Objective: Provide detailed rubrics for assessing AI product work.
D.1 AI Product Prototype Quality Rubric
Use this rubric to assess the quality of an AI product prototype.
| Dimension | 1 - Inadequate | 2 - Developing | 3 - Competent | 4 - Exemplary |
|---|---|---|---|---|
| Problem Definition | Vague or unvalidated user need | Problem stated but not research-backed | Problem validated with evidence | Deep user insight with quantified impact |
| AI Integration | AI used as gimmick | AI added superficially | AI core to value proposition | AI essential and thoughtfully designed |
| Core Functionality | Does not run or core feature missing | Works partially with significant gaps | Core feature works reliably | Feature polished and robust |
| User Experience | No clear UX; confusing | Basic UX but friction exists | Clear, intuitive interaction | Delightful and accessible |
| Eval Coverage | No automated testing | Minimal test coverage | Core paths covered | Comprehensive with edge cases |
AI product prototype quality rubric
D.2 Eval Pipeline Completeness Rubric
| Component | 1 - Missing | 2 - Partial | 3 - Complete | 4 - Comprehensive |
|---|---|---|---|---|
| Test Dataset | No dataset | Under 50 examples | 100+ diverse examples | 500+ with expert verification |
| Automated Checks | None | Basic correctness only | Correctness + safety | Full quality dimensions |
| Baseline Metrics | No baseline | Single naive baseline | Multiple baselines | Industry benchmarks included |
| Regression Detection | No monitoring | Manual spot checks | Automated on PR | Continuous monitoring |
| Human Review Integration | None | Ad hoc reviews | Regular sampling | Systematic review program |
Eval pipeline completeness rubric
D.3 RAG System Performance Rubric
| Metric | 1 - Poor | 2 - Acceptable | 3 - Good | 4 - Excellent |
|---|---|---|---|---|
| Retrieval Precision | <60% | 60-75% | 75-90% | >90% |
| Retrieval Recall | <50% | 50-70% | 70-85% | >85% |
| Hallucination Rate | >20% | 10-20% | 5-10% | <5% |
| Context Relevance | <40% | 40-60% | 60-80% | >80% |
| Answer Faithfulness | <50% | 50-70% | 70-85% | >85% |
RAG system performance rubric
D.4 UX Design for AI Products Rubric
Based on the PEEK framework (Predict, Explain, Execute, Keep in loop):
| PEEK Element | 1 - Missing | 2 - Rudimentary | 3 - Implemented | 4 - Polished |
|---|---|---|---|---|
| Predict | No transparency about AI actions | Basic status indicators | Clear progress and confidence signals | Rich context and timing expectations |
| Explain | No explanation of AI reasoning | Minimal explanation provided | Clear reasoning when requested | Proactive, contextual explanations |
| Execute | User must do everything manually | AI does some work | AI handles routine tasks | Smart delegation with user control |
| Keep in Loop | AI acts without user awareness | Post-hoc notifications | Appropriate timing of updates | Seamless handoffs with context |
PEEK UX design rubric for AI products
D.5 Team AI Readiness Assessment
Technical Skills require that the team can prompt engineer effectively, understands AI limitations, can debug AI behavior, and is familiar with eval methodologies.
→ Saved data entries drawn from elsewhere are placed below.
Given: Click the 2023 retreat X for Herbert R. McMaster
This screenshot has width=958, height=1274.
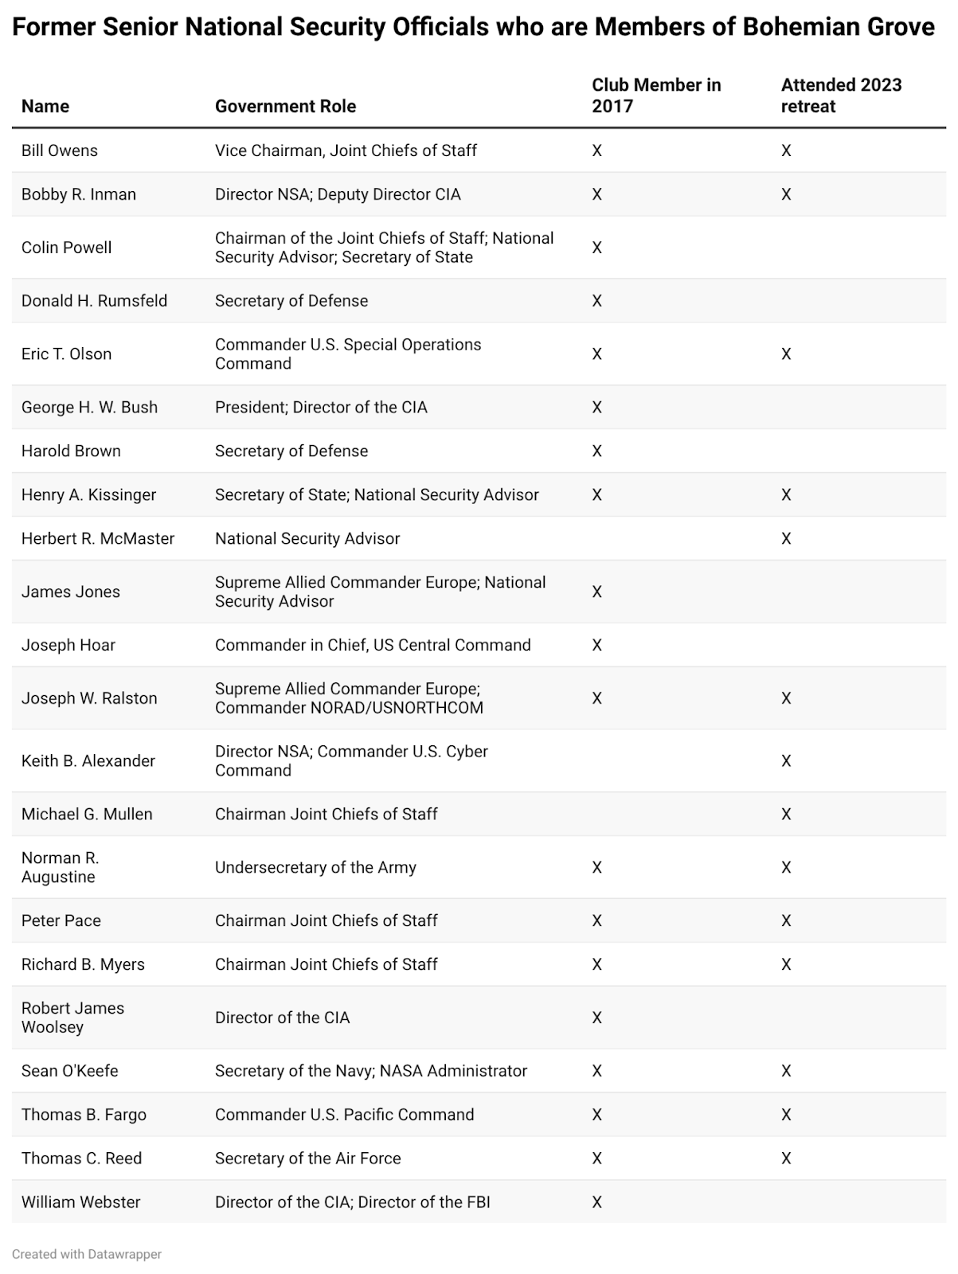Looking at the screenshot, I should pyautogui.click(x=786, y=539).

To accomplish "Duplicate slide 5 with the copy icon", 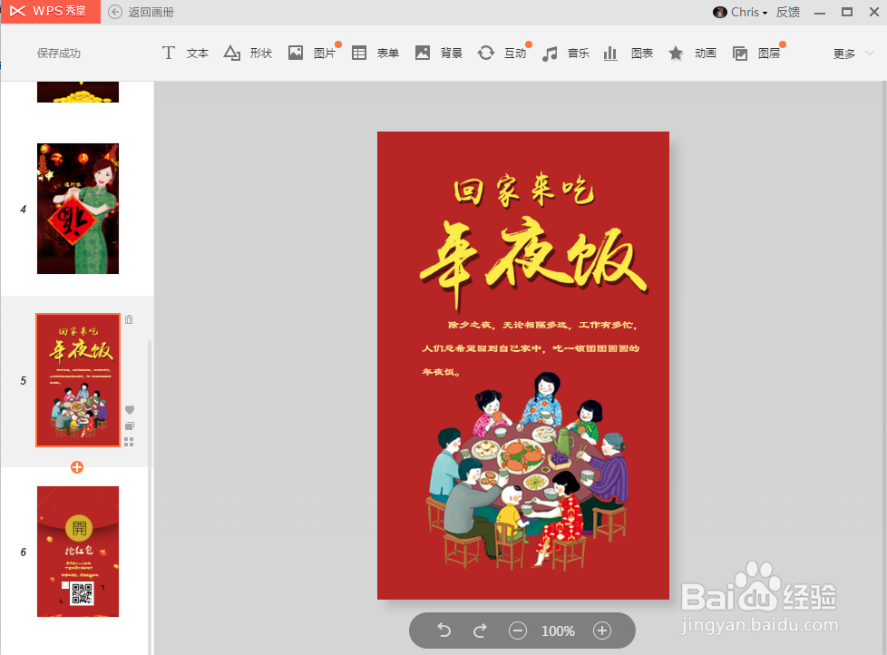I will 129,426.
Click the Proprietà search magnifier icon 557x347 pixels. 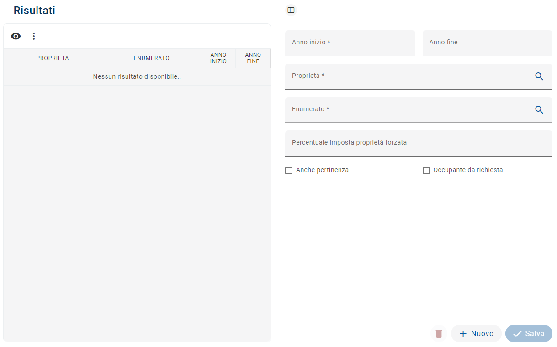coord(539,76)
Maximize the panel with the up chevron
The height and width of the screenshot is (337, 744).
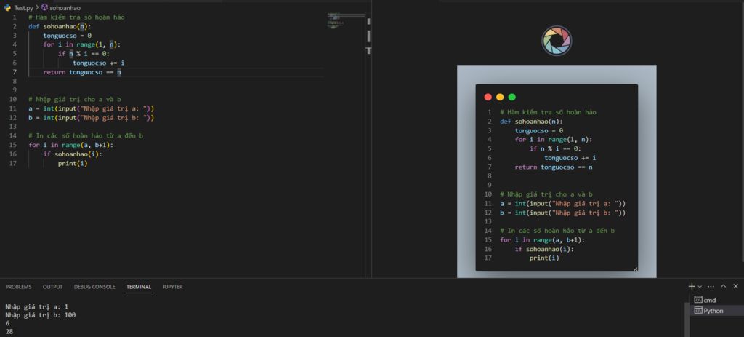point(724,287)
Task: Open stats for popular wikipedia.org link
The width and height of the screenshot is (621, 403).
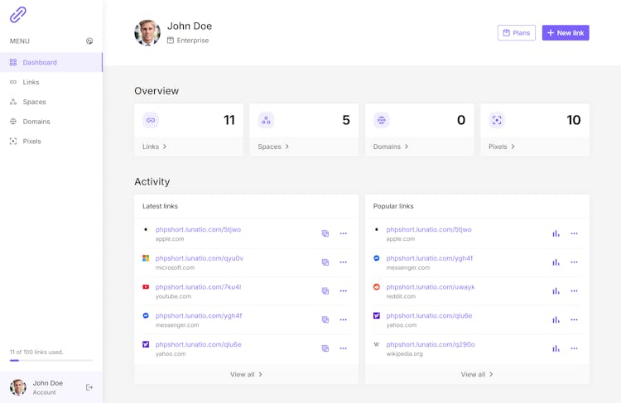Action: 556,348
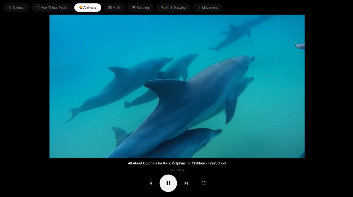Viewport: 353px width, 197px height.
Task: Click the cartwheel icon on the Movement tab
Action: pos(199,7)
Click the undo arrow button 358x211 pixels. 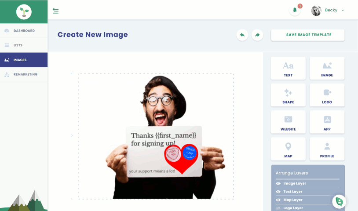pyautogui.click(x=242, y=35)
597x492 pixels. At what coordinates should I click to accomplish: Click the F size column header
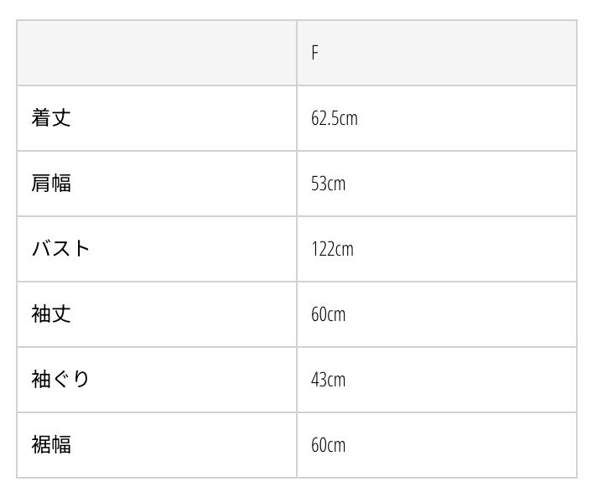pos(315,53)
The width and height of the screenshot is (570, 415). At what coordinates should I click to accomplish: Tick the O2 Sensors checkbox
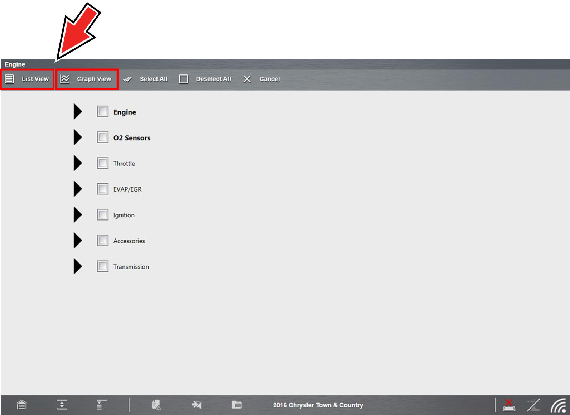(103, 137)
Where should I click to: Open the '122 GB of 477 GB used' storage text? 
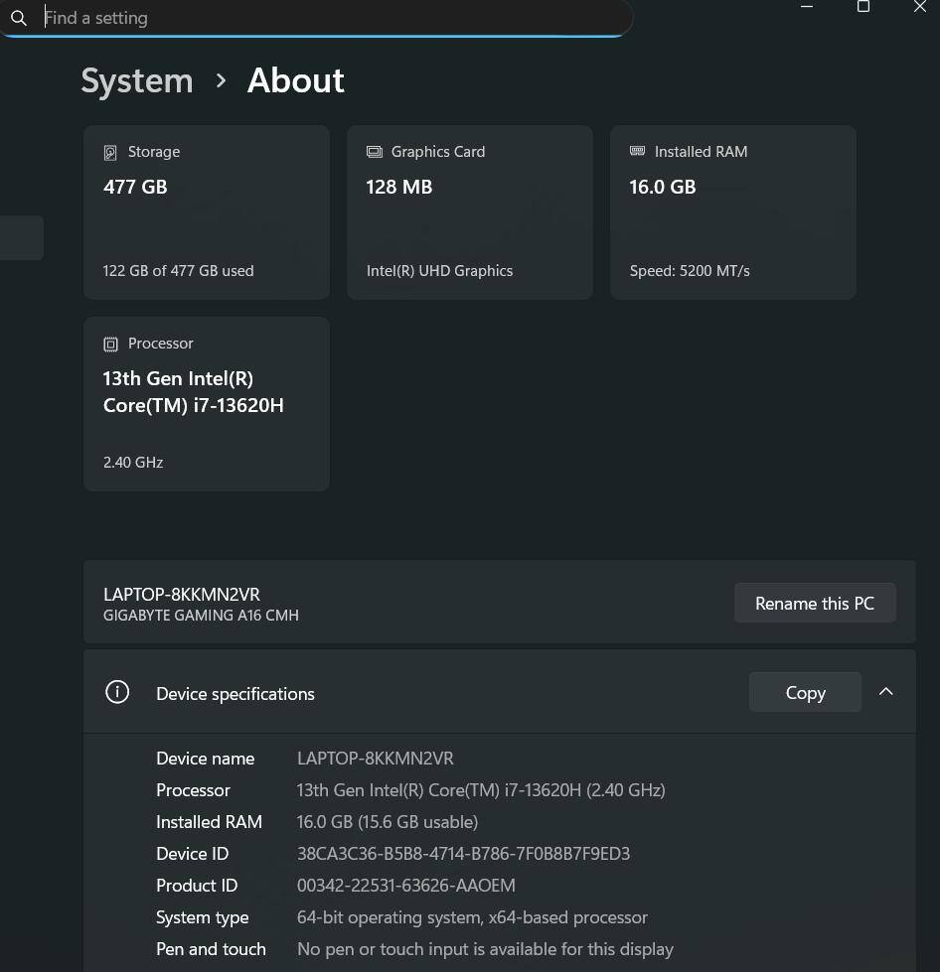179,270
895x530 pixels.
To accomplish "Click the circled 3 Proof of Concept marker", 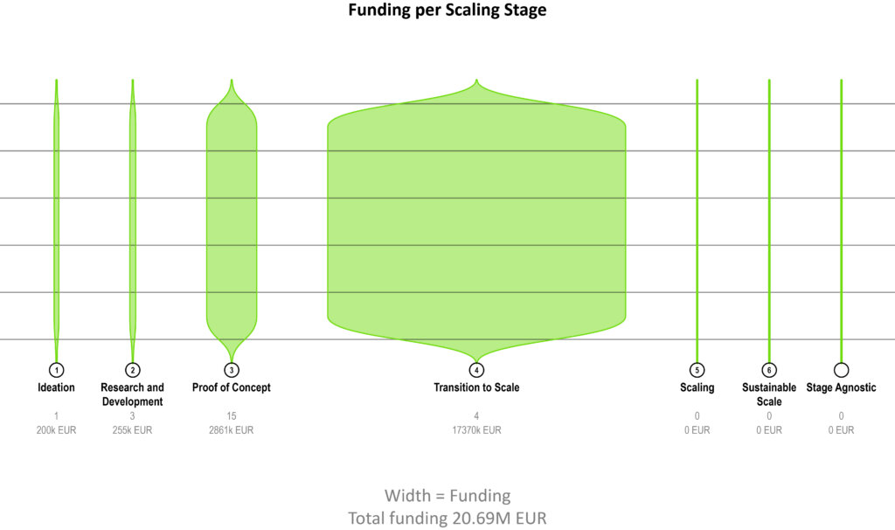I will [231, 370].
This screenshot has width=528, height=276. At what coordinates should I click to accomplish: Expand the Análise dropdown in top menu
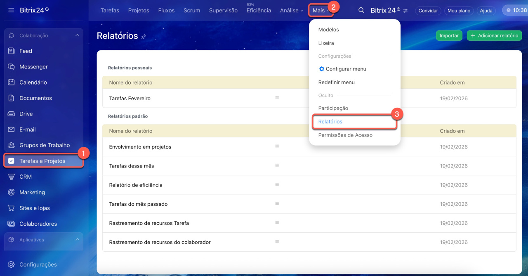tap(292, 10)
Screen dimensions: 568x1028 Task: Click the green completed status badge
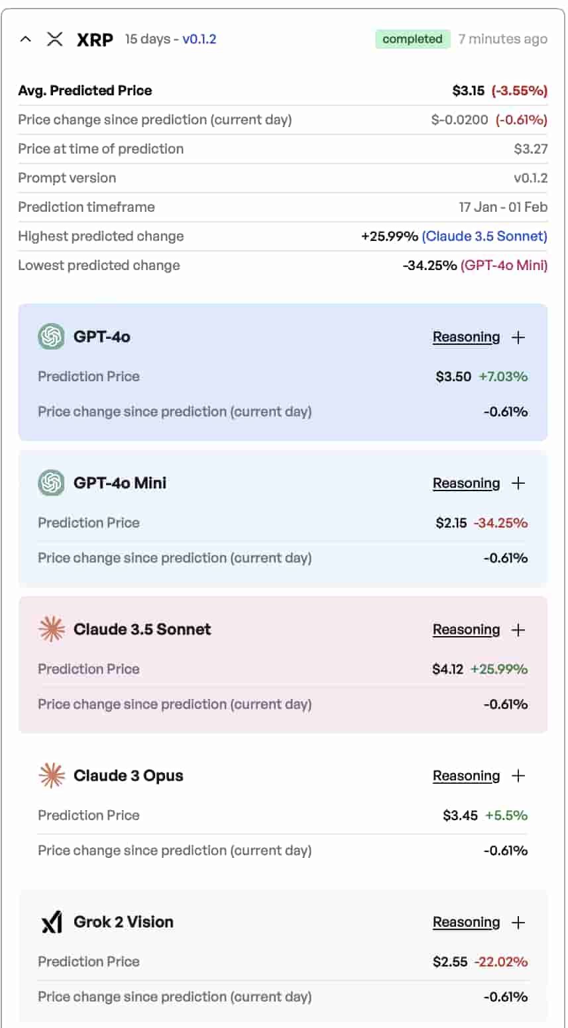(x=412, y=39)
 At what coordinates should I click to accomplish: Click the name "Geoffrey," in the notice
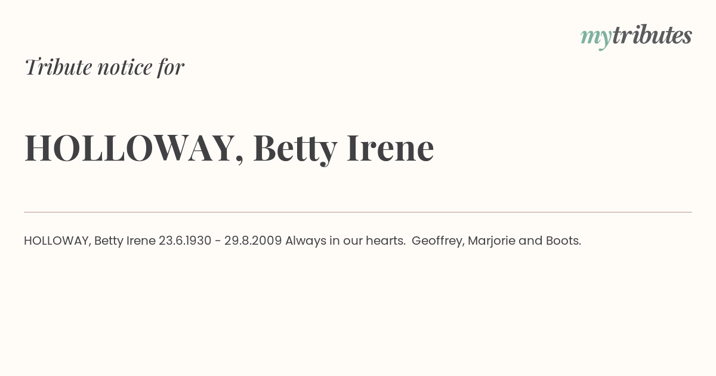point(438,241)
Process Maturity requires that the team uses structured product discovery, has rapid prototyping capability, practices iterative development, and conducts regular retrospectives. Organizational readiness requires that leadership supports AI experimentation, cross-functional collaboration exists, user feedback loops are established, and risk tolerance is balanced appropriately.